- _To do_: The result should be the lines from the one holding "Switch to the Devices tab" to the final line of the records below, repeated exactly and with no pictures.

** Opening Input data block **

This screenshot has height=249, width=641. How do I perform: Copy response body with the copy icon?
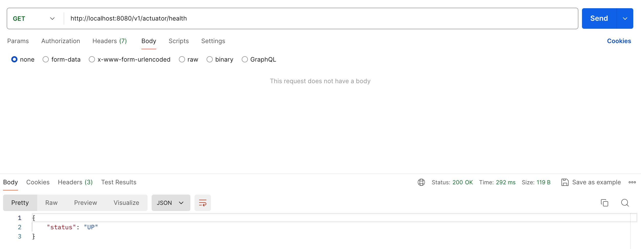[604, 203]
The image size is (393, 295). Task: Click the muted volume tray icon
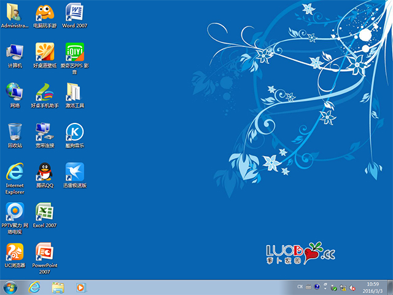tap(352, 287)
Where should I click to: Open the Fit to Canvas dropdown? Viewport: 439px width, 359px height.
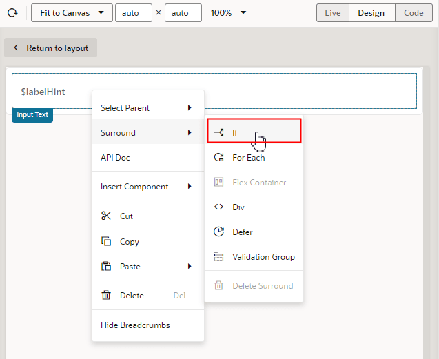click(x=72, y=13)
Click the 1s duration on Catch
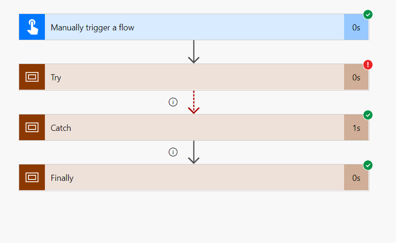 (356, 128)
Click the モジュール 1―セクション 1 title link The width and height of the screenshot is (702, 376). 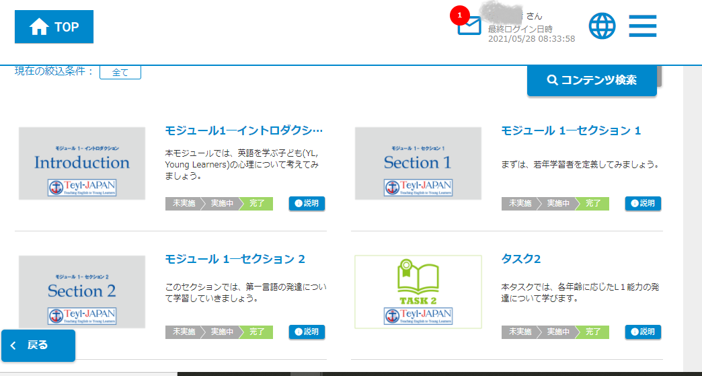(x=571, y=130)
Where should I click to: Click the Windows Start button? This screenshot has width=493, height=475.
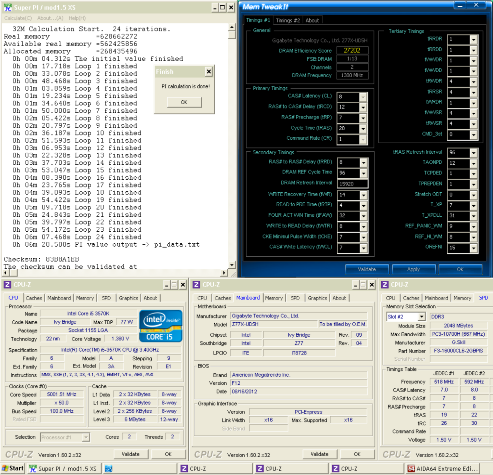pos(13,468)
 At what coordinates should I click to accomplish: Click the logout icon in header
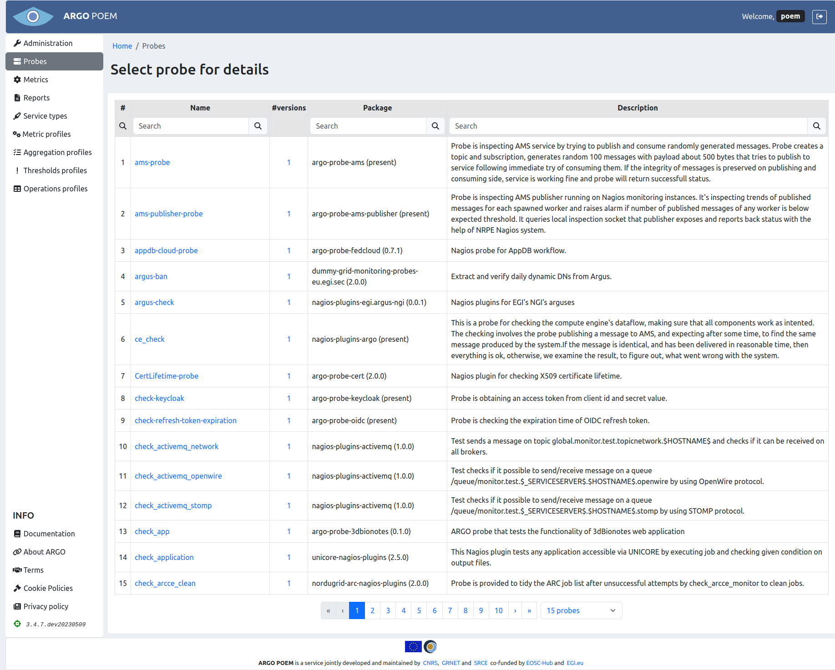click(819, 16)
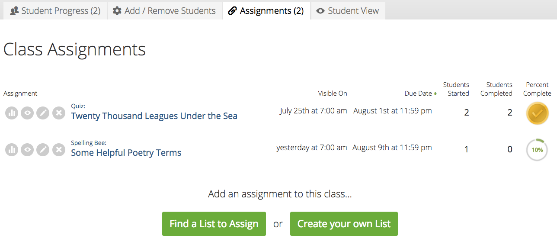Open Twenty Thousand Leagues Under the Sea link

(154, 116)
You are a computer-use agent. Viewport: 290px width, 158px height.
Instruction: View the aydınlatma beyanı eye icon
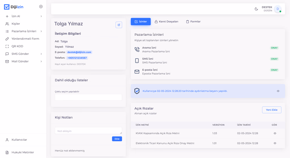click(x=278, y=91)
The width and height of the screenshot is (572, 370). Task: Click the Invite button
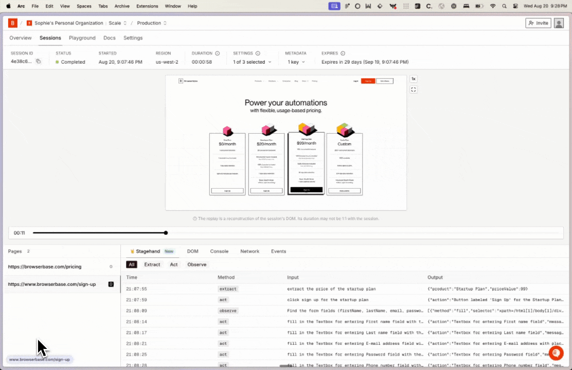click(x=538, y=23)
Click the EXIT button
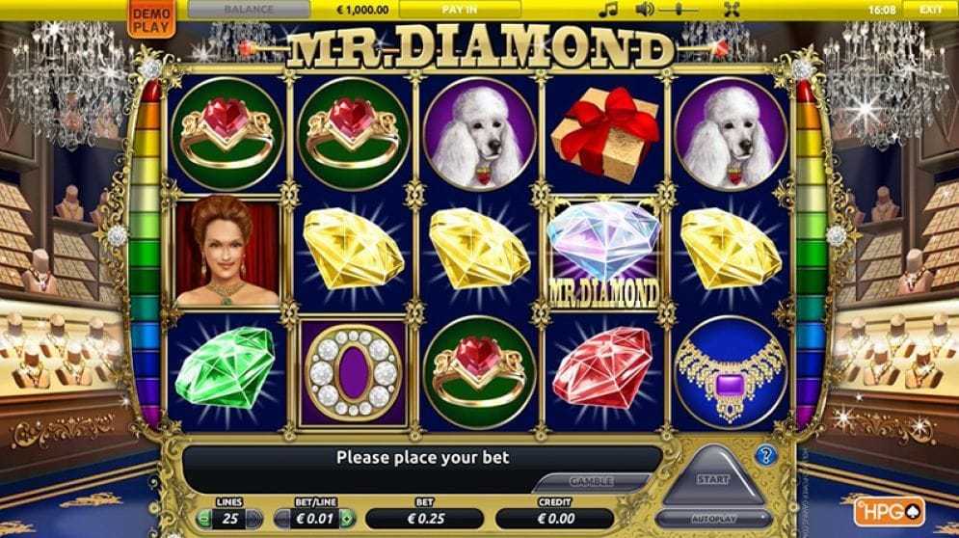 930,10
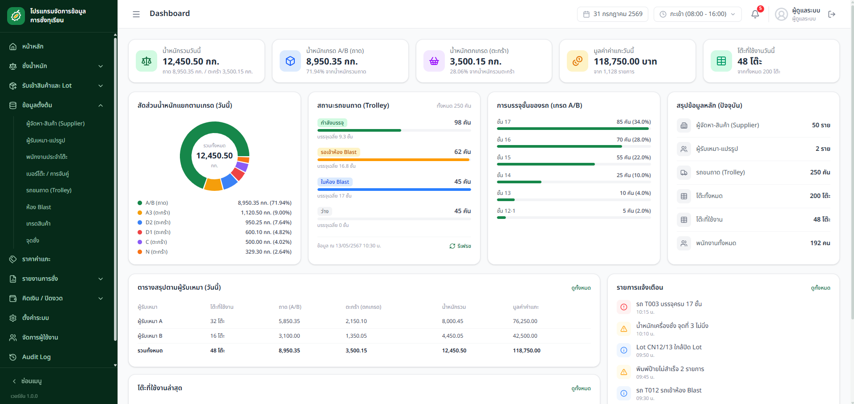Screen dimensions: 854x404
Task: Click the cube icon on grade A/B card
Action: 290,61
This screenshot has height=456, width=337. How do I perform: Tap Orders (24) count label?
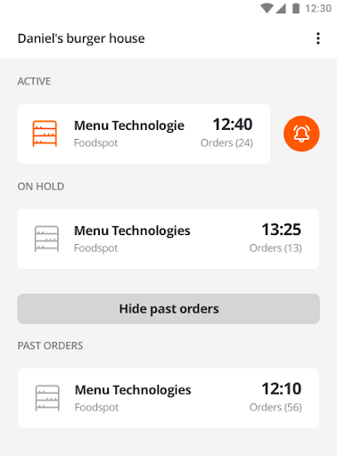[226, 143]
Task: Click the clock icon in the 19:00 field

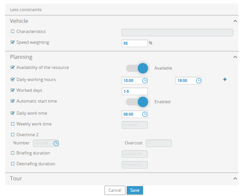Action: [x=198, y=80]
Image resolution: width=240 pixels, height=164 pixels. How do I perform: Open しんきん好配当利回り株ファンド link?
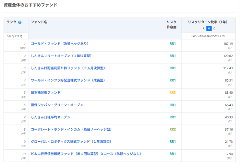68,68
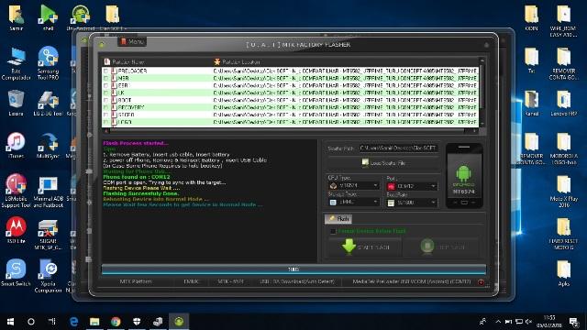587x330 pixels.
Task: Click the Storage Type dropdown
Action: pyautogui.click(x=354, y=202)
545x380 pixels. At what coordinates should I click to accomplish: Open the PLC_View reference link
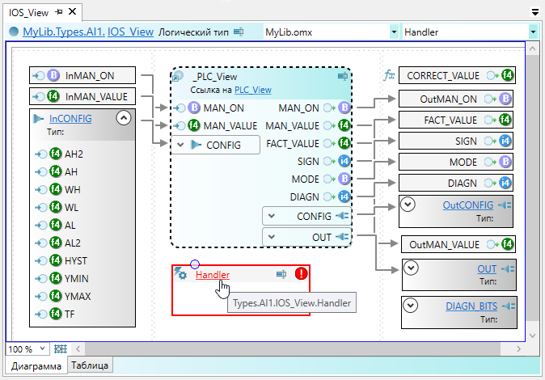252,90
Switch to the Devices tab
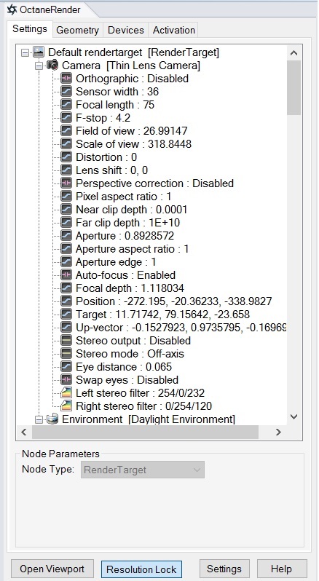 pyautogui.click(x=125, y=30)
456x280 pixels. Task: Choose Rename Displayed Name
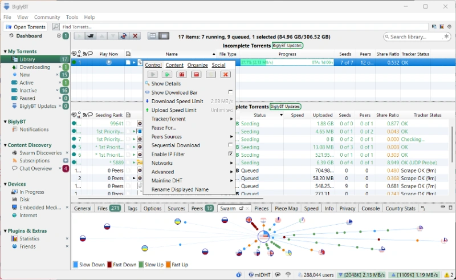[180, 189]
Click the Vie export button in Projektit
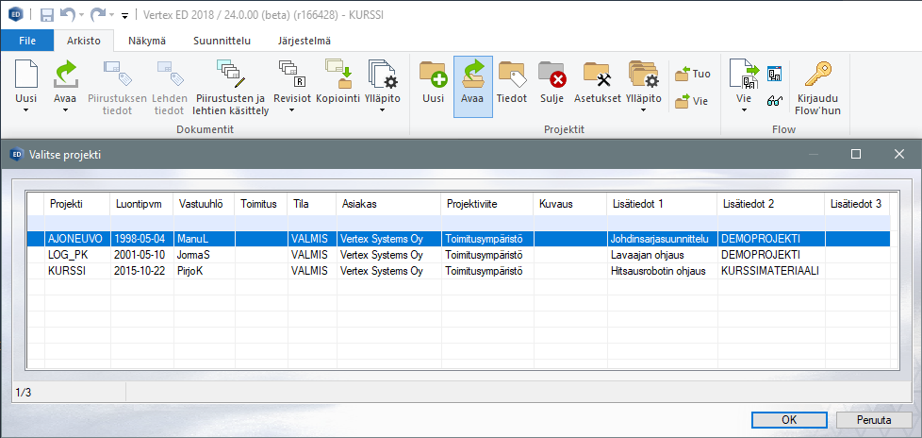This screenshot has width=922, height=438. [693, 101]
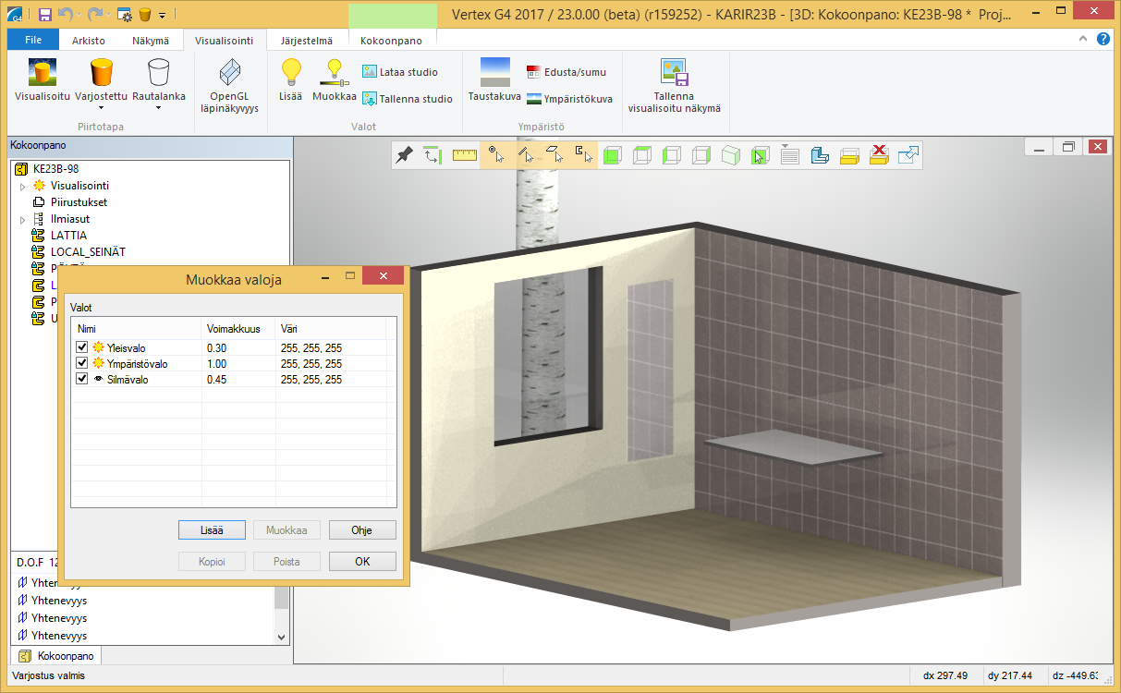1121x693 pixels.
Task: Click Lataa studio in ribbon
Action: click(400, 72)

** Closing Input data block **

- _Finished task_:
Switch to the Devices tab
 pyautogui.click(x=125, y=30)
456x280 pixels. Task: Choose Rename Displayed Name
[180, 189]
Click the Vie export button in Projektit
This screenshot has width=922, height=438. [693, 101]
1121x693 pixels.
Task: Click Lataa studio in ribbon
Action: click(400, 72)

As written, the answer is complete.